+++ Dataset extract +++
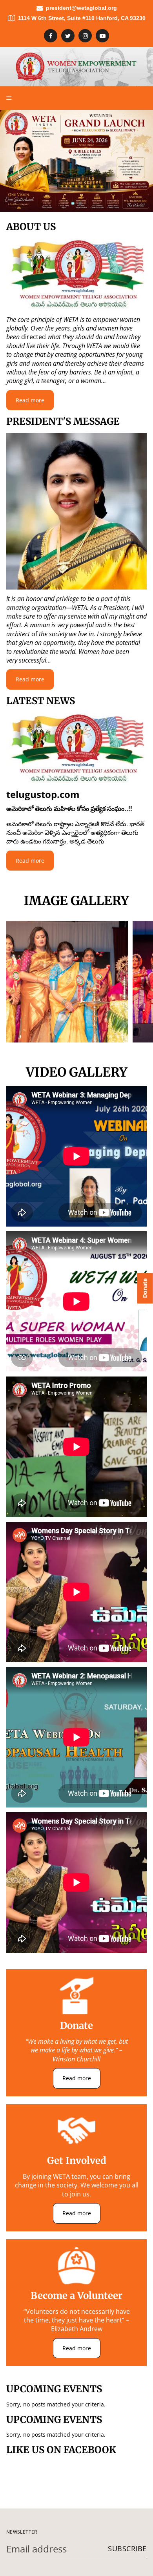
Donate (145, 1288)
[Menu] (9, 98)
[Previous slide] (12, 161)
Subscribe (127, 2548)
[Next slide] (140, 161)
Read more (30, 400)
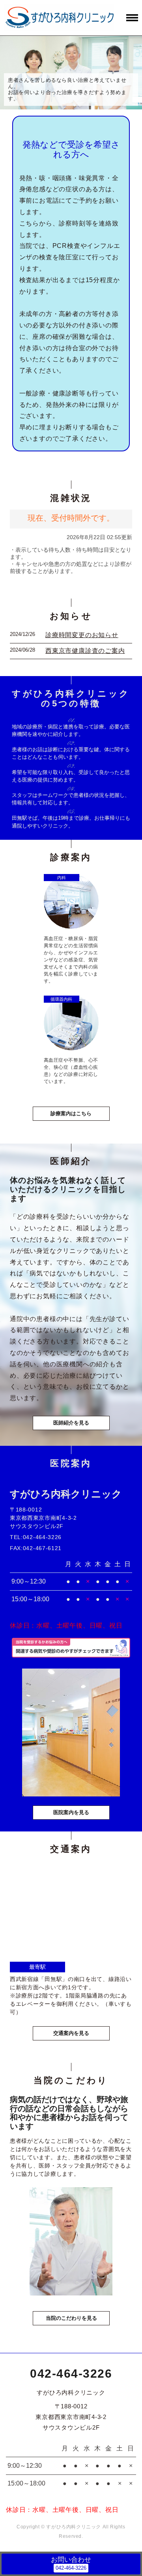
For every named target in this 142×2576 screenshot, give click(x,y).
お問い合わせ (71, 2559)
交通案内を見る (71, 2033)
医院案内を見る (71, 1812)
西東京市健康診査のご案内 (85, 650)
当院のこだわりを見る (71, 2318)
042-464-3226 (71, 2373)
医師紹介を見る (71, 1423)
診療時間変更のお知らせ (81, 635)
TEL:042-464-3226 (36, 1537)
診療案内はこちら (71, 1113)
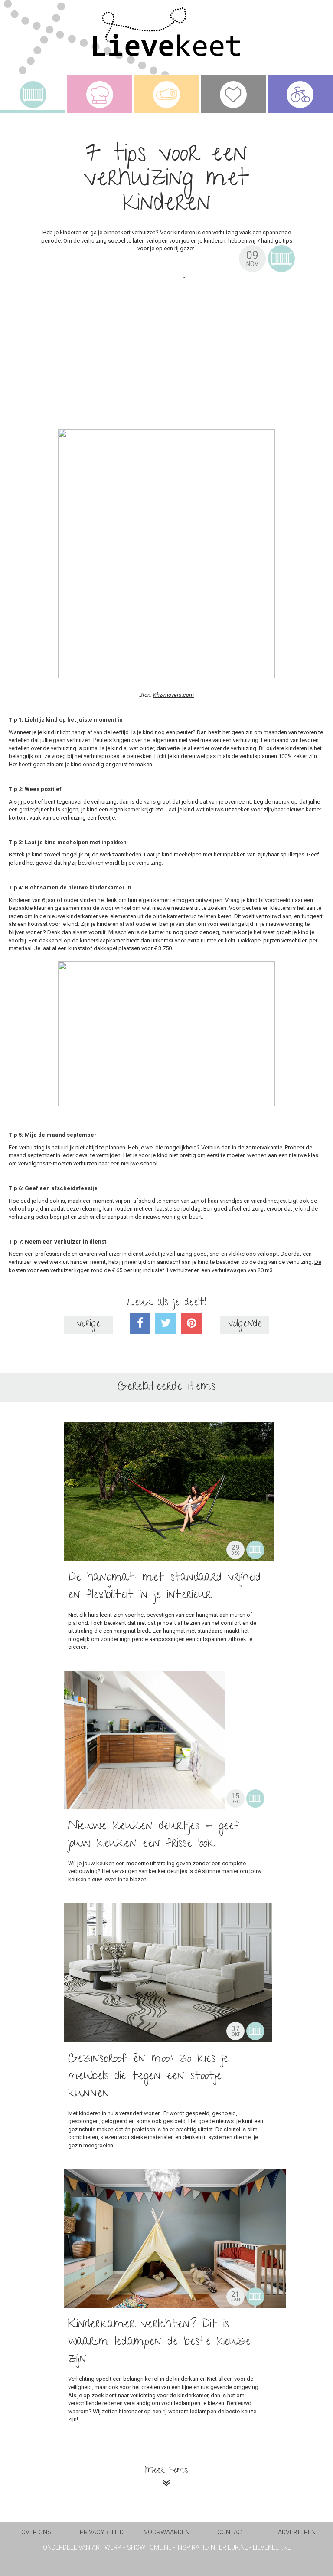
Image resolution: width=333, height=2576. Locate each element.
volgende (245, 1324)
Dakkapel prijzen (259, 940)
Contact (231, 2532)
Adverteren (297, 2532)
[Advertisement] (166, 349)
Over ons (36, 2532)
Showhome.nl (149, 2547)
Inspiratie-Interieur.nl (212, 2547)
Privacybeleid (102, 2532)
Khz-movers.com (173, 695)
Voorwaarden (166, 2532)
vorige (88, 1324)
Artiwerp (106, 2547)
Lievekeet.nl (272, 2547)
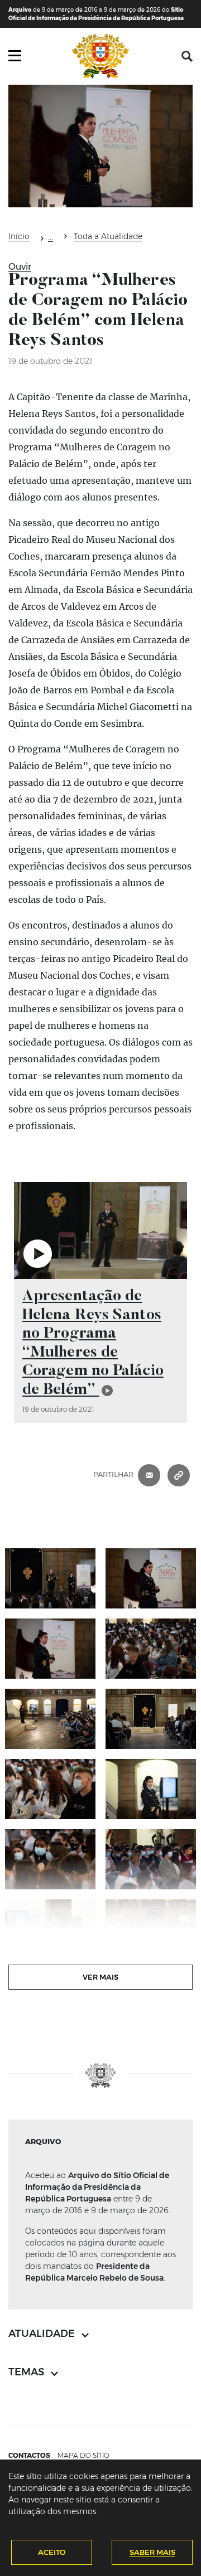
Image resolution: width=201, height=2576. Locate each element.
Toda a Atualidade (108, 236)
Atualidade (50, 238)
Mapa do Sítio (83, 2455)
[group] (100, 1302)
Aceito (52, 2552)
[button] (187, 56)
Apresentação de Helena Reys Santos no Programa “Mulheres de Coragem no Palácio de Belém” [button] (93, 1343)
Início (19, 236)
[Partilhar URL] (179, 1474)
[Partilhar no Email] (149, 1474)
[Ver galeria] (50, 1578)
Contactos (29, 2455)
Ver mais (100, 1976)
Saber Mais (152, 2552)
+++
» **Directions for this task**:
Everything but the pictures is needed: copy the data above exactly.

» **Written answer**:
Donate (145, 1288)
[Menu] (9, 98)
[Previous slide] (12, 161)
Subscribe (127, 2548)
[Next slide] (140, 161)
Read more (30, 400)
For every named target in this 142×2576 screenshot, give click(x,y).
お問い合わせ (71, 2559)
交通案内を見る (71, 2033)
医院案内を見る (71, 1812)
西東京市健康診査のご案内 (85, 650)
当院のこだわりを見る (71, 2318)
042-464-3226 (71, 2373)
医師紹介を見る (71, 1423)
診療時間変更のお知らせ (81, 635)
TEL:042-464-3226 (36, 1537)
診療案内はこちら (71, 1113)
Image resolution: width=333, height=2576. Locate each element.
volgende (245, 1324)
Dakkapel prijzen (259, 940)
Contact (231, 2532)
Adverteren (297, 2532)
[Advertisement] (166, 349)
Over ons (36, 2532)
Showhome.nl (149, 2547)
Inspiratie-Interieur.nl (212, 2547)
Privacybeleid (102, 2532)
Khz-movers.com (173, 695)
Voorwaarden (166, 2532)
vorige (88, 1324)
Artiwerp (106, 2547)
Lievekeet.nl (272, 2547)
Image resolution: width=201, height=2576. Locate each element.
Toda a Atualidade (108, 236)
Atualidade (50, 238)
Mapa do Sítio (83, 2455)
[group] (100, 1302)
Aceito (52, 2552)
[button] (187, 56)
Apresentação de Helena Reys Santos no Programa “Mulheres de Coragem no Palácio de Belém” [button] (93, 1343)
Início (19, 236)
[Partilhar URL] (179, 1474)
[Partilhar no Email] (149, 1474)
[Ver galeria] (50, 1578)
Contactos (29, 2455)
Ver mais (100, 1976)
Saber Mais (152, 2552)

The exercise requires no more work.